Lammps with Kokkos using SYCL for Intel PVC GPU

I told cmake to use my MKL library that came with my compilers. Compilation reached all the way to linking before failing.

[100%] Building CXX object CMakeFiles/lmp.dir/sw/hprc/sw/LAMMPS/21Nov2023-intel-2023.07-kokkos/apps/lammps/src/main.cpp.o
icx: warning: argument unused during compilation: '-fgpu-inline-threshold=100000' [-Wunused-command-line-argument]
icx: warning: argument unused during compilation: '-Xsycl-target-frontend -O3' [-Wunused-command-line-argument]
[100%] Linking CXX executable lmp
/sw/eb/sw/binutils/2.40-GCCcore-13.2.0/bin/ld: liblammps.a(input.cpp.o): undefined reference to symbol '_ZTVN10__cxxabiv121__vmi_class_type_infoE@@CXXABI_1.3'
/sw/eb/sw/binutils/2.40-GCCcore-13.2.0/bin/ld: /sw/eb/sw/GCCcore/13.2.0/lib64/libstdc++.so.6: error adding symbols: DSO missing from command line
icx: error: linker command failed with exit code 1 (use -v to see invocation)
gmake[2]: *** [CMakeFiles/lmp.dir/build.make:106: lmp] Error 1
gmake[1]: *** [CMakeFiles/Makefile2:397: CMakeFiles/lmp.dir/all] Error 2
gmake: *** [Makefile:136: all] Error 2

I noticed that cmake picked my CMAKE_CXX_COMPILER to be icx, rather than icpx, clang++, or dpcpp for example. Should I have picked one of those?
Also, my c std library didn’t come with the intel compilers but instead they use the one that came with the gnu compilers. Did I need to tell cmake that?

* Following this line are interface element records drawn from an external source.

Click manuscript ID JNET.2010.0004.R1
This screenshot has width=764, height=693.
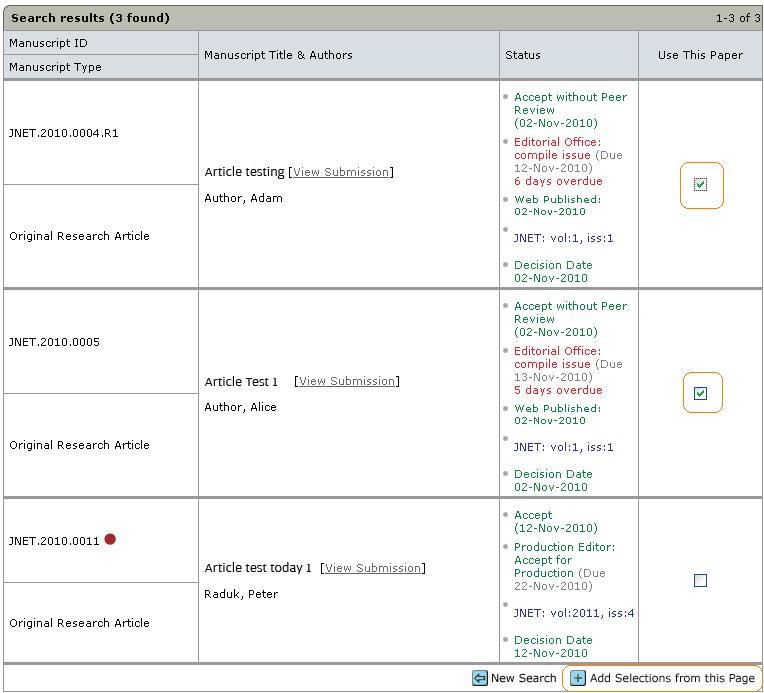pos(64,133)
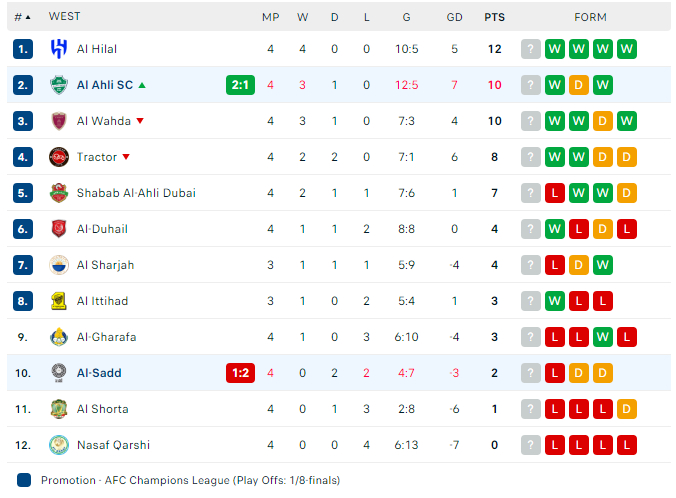Click the Al Hilal team crest icon
Screen dimensions: 676x498
(x=59, y=49)
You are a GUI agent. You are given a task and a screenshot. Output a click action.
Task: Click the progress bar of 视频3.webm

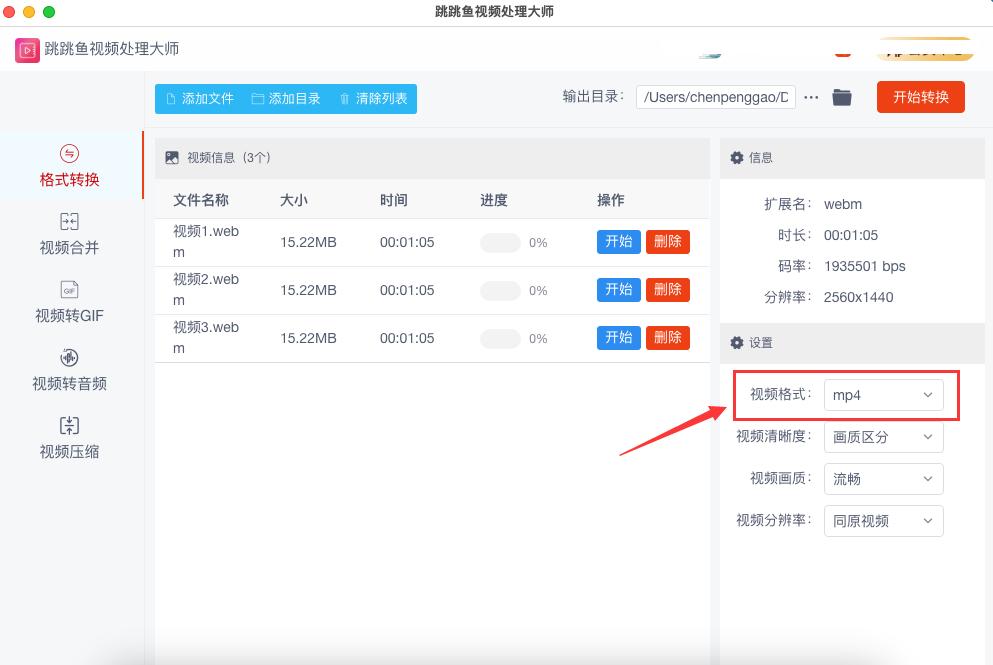tap(499, 337)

Not sure about the linking issue. I only have experience with the OneAPI compiler on Aurora: oneAPI Overview | Argonne Leadership Computing Facility. Here is output from Aurora:

mpicxx --version
Intel(R) oneAPI DPC++/C++ Compiler 2023.1.0 (2023.x.0.20230131)
Target: x86_64-unknown-linux-gnu

When you do get it to compile, this check will prevent you from running with MKL on the GPU:

We’d need to tweak it so that if using SYCL it does not error out, and probably add a check that the MKL lib does support GPUs. But for now you can just remove it.

I am getting so close. By switching from icx to icpx and adding the -lsycl linker flag, I was able to get the link to succeed.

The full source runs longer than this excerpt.